- Exercise objective -
The answer should match the records character for character.

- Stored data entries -
• • • • • • •
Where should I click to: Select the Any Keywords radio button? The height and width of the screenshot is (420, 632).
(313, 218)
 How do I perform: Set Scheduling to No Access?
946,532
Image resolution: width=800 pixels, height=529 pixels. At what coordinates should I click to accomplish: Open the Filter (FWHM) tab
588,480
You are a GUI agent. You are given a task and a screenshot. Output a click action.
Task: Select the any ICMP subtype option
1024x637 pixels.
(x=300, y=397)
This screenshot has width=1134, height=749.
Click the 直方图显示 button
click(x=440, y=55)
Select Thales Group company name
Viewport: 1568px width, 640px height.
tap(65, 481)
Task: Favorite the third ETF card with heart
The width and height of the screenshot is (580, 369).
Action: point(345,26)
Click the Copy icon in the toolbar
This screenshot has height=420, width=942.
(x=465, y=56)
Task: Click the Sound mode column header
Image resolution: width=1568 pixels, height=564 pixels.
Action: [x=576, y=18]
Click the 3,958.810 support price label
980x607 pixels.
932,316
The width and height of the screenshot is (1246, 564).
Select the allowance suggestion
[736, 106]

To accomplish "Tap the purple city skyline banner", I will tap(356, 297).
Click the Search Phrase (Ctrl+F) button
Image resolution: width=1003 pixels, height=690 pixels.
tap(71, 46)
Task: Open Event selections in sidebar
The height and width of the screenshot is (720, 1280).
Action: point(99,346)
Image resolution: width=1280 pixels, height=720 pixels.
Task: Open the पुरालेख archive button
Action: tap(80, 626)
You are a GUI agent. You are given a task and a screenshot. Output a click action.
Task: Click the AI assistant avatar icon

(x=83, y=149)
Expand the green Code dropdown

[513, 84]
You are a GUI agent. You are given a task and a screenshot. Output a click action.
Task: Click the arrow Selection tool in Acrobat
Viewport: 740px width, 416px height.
• • • • • • •
- Output for this exercise -
Where should I click to: Select the Any Keywords radio button? The height and width of the screenshot is (420, 632).
(313, 218)
 How do I perform: Set Scheduling to No Access?
946,532
Image resolution: width=800 pixels, height=529 pixels. At what coordinates should I click to accomplish: Open the Filter (FWHM) tab
588,480
You are a GUI agent. You are given a task and a screenshot. Output a click action.
Task: Select the any ICMP subtype option
1024x637 pixels.
(x=300, y=397)
This screenshot has width=1134, height=749.
Click the 直方图显示 button
click(x=440, y=55)
Select Thales Group company name
Viewport: 1568px width, 640px height.
tap(65, 481)
Task: Favorite the third ETF card with heart
The width and height of the screenshot is (580, 369).
Action: point(345,26)
Click the Copy icon in the toolbar
This screenshot has height=420, width=942.
(x=465, y=56)
Task: Click the Sound mode column header
Image resolution: width=1568 pixels, height=564 pixels.
Action: [x=576, y=18]
Click the 3,958.810 support price label
980x607 pixels.
932,316
The width and height of the screenshot is (1246, 564).
Select the allowance suggestion
[736, 106]

To accomplish "Tap the purple city skyline banner", I will tap(356, 297).
Click the Search Phrase (Ctrl+F) button
Image resolution: width=1003 pixels, height=690 pixels.
tap(71, 46)
Task: Open Event selections in sidebar
The height and width of the screenshot is (720, 1280).
Action: point(99,346)
Image resolution: width=1280 pixels, height=720 pixels.
Task: Open the पुरालेख archive button
Action: tap(80, 626)
You are a GUI agent. You are given a task and a screenshot. Output a click action.
Task: Click the AI assistant avatar icon

(x=83, y=149)
Expand the green Code dropdown

[513, 84]
You are a GUI agent. You are given a task and a screenshot. Output a click action.
Task: Click the arrow Selection tool in Acrobat
Viewport: 740px width, 416px height.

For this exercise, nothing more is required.